What to do: Rewrite the records from the line containing "Viewport: 368px width, 284px height." through the line containing "Action: click(x=490, y=570)", inclusive, substituting "tick box" for "checkbox" and changing nothing else.

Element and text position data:
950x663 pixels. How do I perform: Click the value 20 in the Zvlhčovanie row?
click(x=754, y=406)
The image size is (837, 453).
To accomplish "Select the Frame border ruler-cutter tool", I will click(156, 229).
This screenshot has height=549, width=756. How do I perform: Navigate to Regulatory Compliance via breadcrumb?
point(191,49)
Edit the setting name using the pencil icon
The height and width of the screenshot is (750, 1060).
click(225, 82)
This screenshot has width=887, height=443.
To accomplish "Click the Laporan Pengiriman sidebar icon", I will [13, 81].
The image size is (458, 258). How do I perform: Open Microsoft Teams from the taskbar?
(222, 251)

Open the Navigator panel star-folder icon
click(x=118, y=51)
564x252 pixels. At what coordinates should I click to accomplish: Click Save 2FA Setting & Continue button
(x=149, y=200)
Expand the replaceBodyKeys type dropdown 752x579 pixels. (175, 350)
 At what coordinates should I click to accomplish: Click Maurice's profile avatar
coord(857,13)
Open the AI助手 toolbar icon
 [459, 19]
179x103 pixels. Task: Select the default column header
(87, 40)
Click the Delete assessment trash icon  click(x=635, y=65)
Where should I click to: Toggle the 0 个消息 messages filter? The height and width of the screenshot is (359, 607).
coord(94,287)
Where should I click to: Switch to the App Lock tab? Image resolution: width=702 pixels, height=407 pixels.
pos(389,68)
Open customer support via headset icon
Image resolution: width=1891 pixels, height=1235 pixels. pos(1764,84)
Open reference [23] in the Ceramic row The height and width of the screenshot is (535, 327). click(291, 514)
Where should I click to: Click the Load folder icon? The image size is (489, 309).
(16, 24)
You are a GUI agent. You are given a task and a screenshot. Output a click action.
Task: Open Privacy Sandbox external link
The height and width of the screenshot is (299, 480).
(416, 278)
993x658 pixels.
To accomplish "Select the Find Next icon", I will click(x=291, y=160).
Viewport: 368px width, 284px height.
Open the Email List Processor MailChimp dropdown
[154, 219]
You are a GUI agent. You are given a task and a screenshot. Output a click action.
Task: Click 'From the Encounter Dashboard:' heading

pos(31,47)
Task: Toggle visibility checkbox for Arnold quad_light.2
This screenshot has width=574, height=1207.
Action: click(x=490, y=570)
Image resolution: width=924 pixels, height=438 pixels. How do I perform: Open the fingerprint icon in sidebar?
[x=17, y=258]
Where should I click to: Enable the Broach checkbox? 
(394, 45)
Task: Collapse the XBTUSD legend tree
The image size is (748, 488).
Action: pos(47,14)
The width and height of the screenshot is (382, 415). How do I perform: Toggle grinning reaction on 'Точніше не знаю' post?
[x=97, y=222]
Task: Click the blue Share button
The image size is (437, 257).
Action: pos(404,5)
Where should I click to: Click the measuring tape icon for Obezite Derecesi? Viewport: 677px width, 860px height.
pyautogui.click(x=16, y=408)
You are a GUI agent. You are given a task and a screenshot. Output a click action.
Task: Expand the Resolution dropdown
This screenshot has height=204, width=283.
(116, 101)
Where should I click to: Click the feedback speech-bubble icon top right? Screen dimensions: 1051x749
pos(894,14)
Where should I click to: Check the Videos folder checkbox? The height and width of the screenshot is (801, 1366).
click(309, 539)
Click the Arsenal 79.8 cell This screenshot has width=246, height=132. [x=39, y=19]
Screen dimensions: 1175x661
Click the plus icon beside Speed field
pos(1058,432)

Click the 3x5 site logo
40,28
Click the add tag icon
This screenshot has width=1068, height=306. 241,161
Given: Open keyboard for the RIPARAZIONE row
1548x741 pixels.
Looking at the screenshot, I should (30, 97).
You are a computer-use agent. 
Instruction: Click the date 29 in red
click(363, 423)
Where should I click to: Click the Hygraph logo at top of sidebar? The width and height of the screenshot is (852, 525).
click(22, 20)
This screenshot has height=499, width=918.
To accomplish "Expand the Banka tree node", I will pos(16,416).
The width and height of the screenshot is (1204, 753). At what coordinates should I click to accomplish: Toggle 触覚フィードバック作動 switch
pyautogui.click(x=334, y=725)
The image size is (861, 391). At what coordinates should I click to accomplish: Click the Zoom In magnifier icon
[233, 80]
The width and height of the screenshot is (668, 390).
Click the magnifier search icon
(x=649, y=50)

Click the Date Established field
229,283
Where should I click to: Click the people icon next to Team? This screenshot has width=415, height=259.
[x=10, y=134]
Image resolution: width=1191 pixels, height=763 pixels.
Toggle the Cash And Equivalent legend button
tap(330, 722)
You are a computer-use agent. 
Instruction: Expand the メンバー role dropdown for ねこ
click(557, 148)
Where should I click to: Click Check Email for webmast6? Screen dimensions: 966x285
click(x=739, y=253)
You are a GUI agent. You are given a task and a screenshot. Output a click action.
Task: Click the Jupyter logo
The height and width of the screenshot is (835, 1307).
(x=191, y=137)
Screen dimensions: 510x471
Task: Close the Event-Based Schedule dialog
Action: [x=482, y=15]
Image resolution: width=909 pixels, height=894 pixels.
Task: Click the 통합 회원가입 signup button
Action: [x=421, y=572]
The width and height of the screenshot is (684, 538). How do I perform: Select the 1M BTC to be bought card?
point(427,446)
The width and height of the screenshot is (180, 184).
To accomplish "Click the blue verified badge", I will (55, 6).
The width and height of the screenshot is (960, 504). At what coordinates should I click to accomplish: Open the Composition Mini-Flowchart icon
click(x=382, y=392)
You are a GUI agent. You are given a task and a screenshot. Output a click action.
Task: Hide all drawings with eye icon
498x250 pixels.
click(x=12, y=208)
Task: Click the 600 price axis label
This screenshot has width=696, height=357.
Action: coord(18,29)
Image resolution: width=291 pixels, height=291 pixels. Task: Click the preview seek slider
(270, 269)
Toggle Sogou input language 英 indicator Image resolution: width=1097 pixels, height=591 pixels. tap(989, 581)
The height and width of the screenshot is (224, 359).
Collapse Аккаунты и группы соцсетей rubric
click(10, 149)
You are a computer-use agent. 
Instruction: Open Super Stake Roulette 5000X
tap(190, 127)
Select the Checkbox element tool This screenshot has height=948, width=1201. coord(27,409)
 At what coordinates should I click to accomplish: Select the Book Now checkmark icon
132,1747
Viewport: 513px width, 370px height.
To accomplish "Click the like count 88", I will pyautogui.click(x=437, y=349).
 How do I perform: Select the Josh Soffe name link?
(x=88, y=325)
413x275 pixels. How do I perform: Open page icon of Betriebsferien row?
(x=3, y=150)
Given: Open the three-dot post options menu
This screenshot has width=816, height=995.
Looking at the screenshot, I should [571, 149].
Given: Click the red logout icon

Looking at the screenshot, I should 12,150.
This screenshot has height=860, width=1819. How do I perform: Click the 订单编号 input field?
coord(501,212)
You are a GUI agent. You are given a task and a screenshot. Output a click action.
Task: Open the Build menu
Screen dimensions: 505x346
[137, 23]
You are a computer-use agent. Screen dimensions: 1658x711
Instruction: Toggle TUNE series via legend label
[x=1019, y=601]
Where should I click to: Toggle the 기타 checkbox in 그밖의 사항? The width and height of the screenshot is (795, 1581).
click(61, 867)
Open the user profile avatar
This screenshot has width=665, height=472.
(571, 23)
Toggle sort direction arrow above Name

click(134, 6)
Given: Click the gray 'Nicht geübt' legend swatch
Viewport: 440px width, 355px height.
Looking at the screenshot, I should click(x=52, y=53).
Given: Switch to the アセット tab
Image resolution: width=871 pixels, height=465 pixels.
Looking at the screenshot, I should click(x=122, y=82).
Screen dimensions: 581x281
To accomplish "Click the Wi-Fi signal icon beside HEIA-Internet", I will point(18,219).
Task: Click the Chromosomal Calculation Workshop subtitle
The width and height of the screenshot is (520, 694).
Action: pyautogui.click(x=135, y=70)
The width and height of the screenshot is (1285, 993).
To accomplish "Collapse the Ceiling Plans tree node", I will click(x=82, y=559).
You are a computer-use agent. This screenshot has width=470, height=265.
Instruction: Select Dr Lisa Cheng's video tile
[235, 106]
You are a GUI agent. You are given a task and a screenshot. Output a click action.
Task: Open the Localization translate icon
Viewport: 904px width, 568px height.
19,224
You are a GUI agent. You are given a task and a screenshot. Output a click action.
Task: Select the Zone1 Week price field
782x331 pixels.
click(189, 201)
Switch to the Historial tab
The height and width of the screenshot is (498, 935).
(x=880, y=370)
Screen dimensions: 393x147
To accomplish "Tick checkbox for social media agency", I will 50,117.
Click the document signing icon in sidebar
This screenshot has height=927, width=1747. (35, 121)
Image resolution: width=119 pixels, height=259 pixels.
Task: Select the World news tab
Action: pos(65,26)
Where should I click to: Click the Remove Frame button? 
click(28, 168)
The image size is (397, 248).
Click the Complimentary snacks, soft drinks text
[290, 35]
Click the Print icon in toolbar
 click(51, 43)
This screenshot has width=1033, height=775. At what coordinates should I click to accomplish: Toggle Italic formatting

The reply:
Viewport: 368px width, 284px height.
Open the Email List Processor MailChimp dropdown
[154, 219]
You are a GUI agent. You are given a task and a screenshot. Output a click action.
Task: Click 'From the Encounter Dashboard:' heading

pos(31,47)
Task: Toggle visibility tick box for Arnold quad_light.2
This screenshot has width=574, height=1207.
Action: click(x=490, y=570)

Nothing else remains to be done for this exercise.